> BRIEF A: Please substitute "Screen size" for "Screen dimensions" in the records from the first line through the line containing "I will coord(320,189).", inclusive. Give those lines again with nothing else changed.

> TEXT PASSAGE:

____

It should go without saying that collecting and analyzing data from a potentially compromised system is paramount. When a system is suspected to have been compromised in some manner, simply reinstalling the system from “clean” media or from a known-good image can be just as bad as ignoring the issue. Without determining the nature of the incident, there is no way for the administrator or investigator to know how to protect the system. Placing that system back into production may lead to it being compromised all over again. In addition, other systems within the infrastructure may also have been compromised, so the investigator needs to understand the complete nature and scope of the incident. This can only be done by collecting and analyzing data from potentially compromised systems. In order to accomplish this, the investigator needs a methodology and toolkit that will allow her to quickly and efficiently gather and correlate data from multiple systems, if necessary, so that she can then make decisions and provide guidance regarding follow-up actions. Shooting from the hip and speculating about what happened can lead to a complete misunderstanding and misrepresentation of the issue, and the actions taken to resolve the issue may end up being completely ineffective.
This chapter will initially cover the collection of data, but we have to realize that collecting the data is the easy part. Correlating the data and understanding what it means requires an additional step. How does the investigator find files or processes that the attacker has taken great effort to hide? What constitutes “suspicious” activity? The primary focus of this chapter will be to address the forensically sound collection of data from a system, but this chapter will also discuss how to understand the data that has been collected.
The actual Perl code for the Forensic Server Project (FSP) server and client components will not be included in this chapter, as has been done in previous chapters. The code and its function will be described in detail, but the actual code itself is hundreds of lines long. The code for the server component and the two client components described in this chapter is included on the accompanying CD.

____

> BRIEF B: In the passage on collecting forensic data, what is the first word of each sentence in the second paragraph?

____

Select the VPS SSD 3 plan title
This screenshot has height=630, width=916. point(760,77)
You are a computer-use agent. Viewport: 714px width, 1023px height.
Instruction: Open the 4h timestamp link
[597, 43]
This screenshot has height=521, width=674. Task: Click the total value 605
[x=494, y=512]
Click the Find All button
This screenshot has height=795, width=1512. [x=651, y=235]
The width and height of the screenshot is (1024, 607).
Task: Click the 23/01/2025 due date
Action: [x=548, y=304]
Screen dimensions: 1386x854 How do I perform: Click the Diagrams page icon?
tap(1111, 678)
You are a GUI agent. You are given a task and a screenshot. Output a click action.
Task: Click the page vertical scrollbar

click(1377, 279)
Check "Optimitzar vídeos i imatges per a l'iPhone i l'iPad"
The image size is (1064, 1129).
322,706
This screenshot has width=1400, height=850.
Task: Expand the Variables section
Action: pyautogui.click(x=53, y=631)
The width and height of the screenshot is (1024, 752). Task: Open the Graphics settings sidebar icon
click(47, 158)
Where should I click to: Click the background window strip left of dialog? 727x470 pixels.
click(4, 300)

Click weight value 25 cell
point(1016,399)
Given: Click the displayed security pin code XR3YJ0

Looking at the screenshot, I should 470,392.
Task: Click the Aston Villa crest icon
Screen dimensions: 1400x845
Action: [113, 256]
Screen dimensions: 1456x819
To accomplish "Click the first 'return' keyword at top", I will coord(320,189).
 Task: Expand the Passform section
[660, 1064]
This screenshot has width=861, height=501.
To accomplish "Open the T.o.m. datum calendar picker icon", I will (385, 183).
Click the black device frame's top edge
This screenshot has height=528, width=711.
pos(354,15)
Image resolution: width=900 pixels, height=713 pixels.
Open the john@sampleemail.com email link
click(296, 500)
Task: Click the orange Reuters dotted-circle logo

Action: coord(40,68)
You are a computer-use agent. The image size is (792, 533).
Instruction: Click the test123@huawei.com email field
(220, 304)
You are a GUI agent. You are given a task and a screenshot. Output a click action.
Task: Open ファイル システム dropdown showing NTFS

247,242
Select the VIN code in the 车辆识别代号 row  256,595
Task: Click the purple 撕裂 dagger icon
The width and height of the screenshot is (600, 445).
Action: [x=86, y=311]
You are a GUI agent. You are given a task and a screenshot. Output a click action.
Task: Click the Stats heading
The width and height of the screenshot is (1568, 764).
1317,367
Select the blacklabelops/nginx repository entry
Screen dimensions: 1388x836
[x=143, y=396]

____

> SOLUTION A:
Select the VPS SSD 3 plan title
This screenshot has height=630, width=916. point(760,77)
You are a computer-use agent. Viewport: 714px width, 1023px height.
Instruction: Open the 4h timestamp link
[597, 43]
This screenshot has height=521, width=674. Task: Click the total value 605
[x=494, y=512]
Click the Find All button
This screenshot has height=795, width=1512. [x=651, y=235]
The width and height of the screenshot is (1024, 607).
Task: Click the 23/01/2025 due date
Action: [x=548, y=304]
Screen size: 1386x854 How do I perform: Click the Diagrams page icon?
tap(1111, 678)
You are a GUI agent. You are given a task and a screenshot. Output a click action.
Task: Click the page vertical scrollbar

click(1377, 279)
Check "Optimitzar vídeos i imatges per a l'iPhone i l'iPad"
The image size is (1064, 1129).
322,706
This screenshot has width=1400, height=850.
Task: Expand the Variables section
Action: pyautogui.click(x=53, y=631)
The width and height of the screenshot is (1024, 752). Task: Open the Graphics settings sidebar icon
click(47, 158)
Where should I click to: Click the background window strip left of dialog? 727x470 pixels.
click(4, 300)

Click weight value 25 cell
point(1016,399)
Given: Click the displayed security pin code XR3YJ0

Looking at the screenshot, I should 470,392.
Task: Click the Aston Villa crest icon
Screen size: 1400x845
Action: [113, 256]
Screen size: 1456x819
To accomplish "Click the first 'return' keyword at top", I will coord(320,189).

> SOLUTION B:
This
Correlating
How
What
The